== Directions ==
Below are some records; output exactly the lines from the line with "Where should I click to: Select" to the line with "Task: Select the 'Par", both ends kept, and nothing more.

== Stored data ==
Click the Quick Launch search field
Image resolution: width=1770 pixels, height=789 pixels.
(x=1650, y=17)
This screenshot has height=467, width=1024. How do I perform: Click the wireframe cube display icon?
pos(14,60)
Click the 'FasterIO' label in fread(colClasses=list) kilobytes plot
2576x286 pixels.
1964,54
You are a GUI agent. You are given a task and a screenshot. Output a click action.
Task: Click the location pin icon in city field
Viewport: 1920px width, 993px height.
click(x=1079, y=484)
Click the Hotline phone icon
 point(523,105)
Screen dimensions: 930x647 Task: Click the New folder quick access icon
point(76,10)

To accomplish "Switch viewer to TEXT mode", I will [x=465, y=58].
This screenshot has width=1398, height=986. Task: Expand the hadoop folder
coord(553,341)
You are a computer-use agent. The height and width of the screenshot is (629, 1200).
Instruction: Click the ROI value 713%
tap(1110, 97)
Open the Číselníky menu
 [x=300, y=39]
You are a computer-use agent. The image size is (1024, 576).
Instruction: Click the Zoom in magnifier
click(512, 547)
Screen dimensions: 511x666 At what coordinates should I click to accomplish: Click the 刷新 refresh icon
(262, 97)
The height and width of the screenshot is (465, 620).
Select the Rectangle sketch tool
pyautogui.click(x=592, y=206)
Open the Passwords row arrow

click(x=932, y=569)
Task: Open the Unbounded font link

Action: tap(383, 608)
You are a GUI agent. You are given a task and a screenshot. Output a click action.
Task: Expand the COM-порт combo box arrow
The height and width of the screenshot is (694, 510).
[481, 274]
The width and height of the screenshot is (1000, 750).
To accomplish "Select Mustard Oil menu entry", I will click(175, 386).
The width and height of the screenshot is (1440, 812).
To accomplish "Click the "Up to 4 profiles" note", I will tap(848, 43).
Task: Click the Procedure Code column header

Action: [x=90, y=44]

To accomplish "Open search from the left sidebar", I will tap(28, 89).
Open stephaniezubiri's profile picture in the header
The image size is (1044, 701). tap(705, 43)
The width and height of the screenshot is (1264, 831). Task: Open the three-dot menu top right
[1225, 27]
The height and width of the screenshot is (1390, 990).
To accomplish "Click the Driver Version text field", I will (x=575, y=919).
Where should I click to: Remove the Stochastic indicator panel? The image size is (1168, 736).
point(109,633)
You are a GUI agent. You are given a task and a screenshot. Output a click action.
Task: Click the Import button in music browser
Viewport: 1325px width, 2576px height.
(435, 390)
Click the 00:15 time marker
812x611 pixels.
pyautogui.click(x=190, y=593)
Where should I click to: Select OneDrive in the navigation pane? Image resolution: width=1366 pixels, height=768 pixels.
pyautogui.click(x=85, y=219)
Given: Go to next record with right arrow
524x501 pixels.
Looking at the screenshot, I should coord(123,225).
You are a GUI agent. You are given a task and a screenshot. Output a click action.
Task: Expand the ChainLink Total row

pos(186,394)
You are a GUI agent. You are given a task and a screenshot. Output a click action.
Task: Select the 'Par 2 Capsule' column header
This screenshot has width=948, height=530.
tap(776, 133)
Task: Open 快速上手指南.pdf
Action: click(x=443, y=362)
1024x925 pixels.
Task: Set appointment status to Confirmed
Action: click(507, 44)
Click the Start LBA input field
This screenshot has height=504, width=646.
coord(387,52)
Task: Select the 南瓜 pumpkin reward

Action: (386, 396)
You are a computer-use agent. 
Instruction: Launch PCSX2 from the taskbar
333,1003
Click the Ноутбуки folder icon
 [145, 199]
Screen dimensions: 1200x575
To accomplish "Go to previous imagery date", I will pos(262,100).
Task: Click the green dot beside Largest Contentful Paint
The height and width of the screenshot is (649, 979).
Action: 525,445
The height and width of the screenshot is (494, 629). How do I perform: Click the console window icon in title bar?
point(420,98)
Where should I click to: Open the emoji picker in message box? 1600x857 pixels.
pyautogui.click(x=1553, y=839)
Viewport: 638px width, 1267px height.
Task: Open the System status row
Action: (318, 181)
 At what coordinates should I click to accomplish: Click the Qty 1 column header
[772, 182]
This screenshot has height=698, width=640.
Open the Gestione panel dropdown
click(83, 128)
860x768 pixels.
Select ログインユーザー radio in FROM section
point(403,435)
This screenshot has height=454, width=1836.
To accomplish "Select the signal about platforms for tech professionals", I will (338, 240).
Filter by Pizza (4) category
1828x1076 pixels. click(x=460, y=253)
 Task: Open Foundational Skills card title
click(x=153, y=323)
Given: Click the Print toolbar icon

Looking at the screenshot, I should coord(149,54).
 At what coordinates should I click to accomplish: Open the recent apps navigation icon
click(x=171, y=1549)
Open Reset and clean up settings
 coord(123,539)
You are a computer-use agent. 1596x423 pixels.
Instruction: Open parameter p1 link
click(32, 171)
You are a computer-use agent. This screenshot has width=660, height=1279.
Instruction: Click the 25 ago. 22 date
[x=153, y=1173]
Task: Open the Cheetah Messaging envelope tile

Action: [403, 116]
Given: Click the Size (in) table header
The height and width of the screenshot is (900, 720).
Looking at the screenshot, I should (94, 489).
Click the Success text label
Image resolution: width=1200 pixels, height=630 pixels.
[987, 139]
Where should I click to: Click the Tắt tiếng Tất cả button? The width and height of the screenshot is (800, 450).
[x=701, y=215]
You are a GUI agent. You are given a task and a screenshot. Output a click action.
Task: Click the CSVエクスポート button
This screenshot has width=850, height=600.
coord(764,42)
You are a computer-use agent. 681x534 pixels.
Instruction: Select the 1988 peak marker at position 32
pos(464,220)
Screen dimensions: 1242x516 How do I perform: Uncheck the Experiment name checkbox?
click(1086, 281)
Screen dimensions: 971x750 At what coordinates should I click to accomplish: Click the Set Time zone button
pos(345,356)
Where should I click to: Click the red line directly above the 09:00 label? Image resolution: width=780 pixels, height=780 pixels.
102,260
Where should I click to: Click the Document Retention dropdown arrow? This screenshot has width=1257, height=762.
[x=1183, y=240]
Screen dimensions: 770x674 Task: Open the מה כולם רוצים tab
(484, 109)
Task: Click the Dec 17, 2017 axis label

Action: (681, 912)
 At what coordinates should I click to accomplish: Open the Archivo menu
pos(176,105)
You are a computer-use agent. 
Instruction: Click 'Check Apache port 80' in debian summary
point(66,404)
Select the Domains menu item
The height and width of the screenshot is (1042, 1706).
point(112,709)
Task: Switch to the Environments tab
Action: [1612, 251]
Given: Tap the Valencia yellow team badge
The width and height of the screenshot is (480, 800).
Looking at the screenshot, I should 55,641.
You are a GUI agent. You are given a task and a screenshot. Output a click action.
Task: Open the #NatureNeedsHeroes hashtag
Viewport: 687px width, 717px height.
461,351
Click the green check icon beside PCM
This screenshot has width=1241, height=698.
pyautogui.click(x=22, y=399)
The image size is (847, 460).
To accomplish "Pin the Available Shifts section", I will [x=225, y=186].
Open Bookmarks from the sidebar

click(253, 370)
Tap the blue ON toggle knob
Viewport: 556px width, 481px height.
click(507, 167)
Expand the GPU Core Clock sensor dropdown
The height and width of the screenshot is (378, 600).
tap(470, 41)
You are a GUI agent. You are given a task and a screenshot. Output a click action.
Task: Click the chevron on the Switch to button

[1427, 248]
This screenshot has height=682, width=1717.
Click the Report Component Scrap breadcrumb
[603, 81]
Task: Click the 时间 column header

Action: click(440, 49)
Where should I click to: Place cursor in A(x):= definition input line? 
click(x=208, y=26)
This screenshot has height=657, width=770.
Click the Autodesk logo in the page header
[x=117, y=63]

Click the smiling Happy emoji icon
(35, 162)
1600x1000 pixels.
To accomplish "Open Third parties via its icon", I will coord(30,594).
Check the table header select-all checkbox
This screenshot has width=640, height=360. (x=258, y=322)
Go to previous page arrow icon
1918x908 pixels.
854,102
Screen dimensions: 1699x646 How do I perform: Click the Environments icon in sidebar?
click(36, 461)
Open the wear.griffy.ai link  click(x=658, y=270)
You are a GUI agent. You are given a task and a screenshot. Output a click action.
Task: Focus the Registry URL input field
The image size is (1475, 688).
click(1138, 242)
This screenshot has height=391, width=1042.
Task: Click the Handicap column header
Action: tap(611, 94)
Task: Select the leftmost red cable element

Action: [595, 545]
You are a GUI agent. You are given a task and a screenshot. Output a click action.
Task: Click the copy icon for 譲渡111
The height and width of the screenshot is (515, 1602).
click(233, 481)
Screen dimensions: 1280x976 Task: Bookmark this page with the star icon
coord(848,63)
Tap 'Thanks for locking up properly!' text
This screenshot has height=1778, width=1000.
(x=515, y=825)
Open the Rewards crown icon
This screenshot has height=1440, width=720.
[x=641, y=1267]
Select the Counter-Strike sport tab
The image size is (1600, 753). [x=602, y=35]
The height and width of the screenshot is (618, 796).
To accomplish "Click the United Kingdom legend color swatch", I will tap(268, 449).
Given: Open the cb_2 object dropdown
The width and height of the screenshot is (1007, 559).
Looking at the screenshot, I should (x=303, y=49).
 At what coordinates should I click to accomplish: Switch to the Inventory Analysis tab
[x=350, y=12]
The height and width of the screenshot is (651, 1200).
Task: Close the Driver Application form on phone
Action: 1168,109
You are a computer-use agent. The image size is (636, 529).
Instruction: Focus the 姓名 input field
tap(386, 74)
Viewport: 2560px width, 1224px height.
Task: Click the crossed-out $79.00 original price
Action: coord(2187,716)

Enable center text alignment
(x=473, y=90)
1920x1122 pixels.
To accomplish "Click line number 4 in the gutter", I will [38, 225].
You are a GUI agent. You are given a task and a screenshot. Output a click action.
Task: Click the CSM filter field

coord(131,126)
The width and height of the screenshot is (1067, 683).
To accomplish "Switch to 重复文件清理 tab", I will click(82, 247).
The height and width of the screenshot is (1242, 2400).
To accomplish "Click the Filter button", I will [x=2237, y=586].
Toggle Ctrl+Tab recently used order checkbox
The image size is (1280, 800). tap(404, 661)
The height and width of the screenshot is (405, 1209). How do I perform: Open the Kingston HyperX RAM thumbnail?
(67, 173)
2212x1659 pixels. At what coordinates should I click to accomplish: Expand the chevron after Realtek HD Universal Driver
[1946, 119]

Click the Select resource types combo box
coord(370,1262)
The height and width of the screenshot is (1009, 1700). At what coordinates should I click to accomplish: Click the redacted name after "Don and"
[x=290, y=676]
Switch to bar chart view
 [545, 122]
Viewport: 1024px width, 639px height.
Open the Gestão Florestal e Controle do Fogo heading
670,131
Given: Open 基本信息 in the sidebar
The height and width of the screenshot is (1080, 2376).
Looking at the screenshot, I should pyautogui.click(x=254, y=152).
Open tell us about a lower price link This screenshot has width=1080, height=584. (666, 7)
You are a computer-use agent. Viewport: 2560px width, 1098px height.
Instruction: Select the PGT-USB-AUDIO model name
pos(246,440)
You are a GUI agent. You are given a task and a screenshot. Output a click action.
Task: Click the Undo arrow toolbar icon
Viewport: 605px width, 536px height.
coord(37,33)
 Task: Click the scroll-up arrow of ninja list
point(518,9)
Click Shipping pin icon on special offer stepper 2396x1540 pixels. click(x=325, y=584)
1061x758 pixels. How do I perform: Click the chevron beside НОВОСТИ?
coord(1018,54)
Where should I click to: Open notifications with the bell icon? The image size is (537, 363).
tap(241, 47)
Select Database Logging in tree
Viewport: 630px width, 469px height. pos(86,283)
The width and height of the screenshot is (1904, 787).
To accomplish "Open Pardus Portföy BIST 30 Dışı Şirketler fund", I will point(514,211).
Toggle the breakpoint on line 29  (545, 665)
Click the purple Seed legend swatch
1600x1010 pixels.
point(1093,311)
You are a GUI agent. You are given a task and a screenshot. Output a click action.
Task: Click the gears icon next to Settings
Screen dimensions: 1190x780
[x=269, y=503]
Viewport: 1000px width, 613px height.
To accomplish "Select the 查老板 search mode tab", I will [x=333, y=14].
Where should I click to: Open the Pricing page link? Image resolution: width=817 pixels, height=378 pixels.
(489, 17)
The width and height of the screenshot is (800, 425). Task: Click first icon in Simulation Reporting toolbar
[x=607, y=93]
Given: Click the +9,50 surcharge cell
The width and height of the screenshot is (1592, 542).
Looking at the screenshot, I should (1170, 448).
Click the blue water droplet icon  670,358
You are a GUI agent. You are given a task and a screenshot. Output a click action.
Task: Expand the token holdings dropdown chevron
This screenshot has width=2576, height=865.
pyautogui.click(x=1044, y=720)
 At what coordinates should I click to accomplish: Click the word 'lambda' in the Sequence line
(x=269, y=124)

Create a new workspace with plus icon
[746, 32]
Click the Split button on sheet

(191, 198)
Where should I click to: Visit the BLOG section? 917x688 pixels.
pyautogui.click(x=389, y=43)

== Result of the exercise ==
Where should I click to: Select OneDrive in the navigation pane? Image resolution: width=1366 pixels, height=768 pixels.
pyautogui.click(x=85, y=219)
Given: Go to next record with right arrow
524x501 pixels.
Looking at the screenshot, I should coord(123,225).
You are a GUI agent. You are given a task and a screenshot. Output a click action.
Task: Expand the ChainLink Total row

pos(186,394)
You are a GUI agent. You are given a task and a screenshot. Output a click action.
Task: Select the 'Par 2 Capsule' column header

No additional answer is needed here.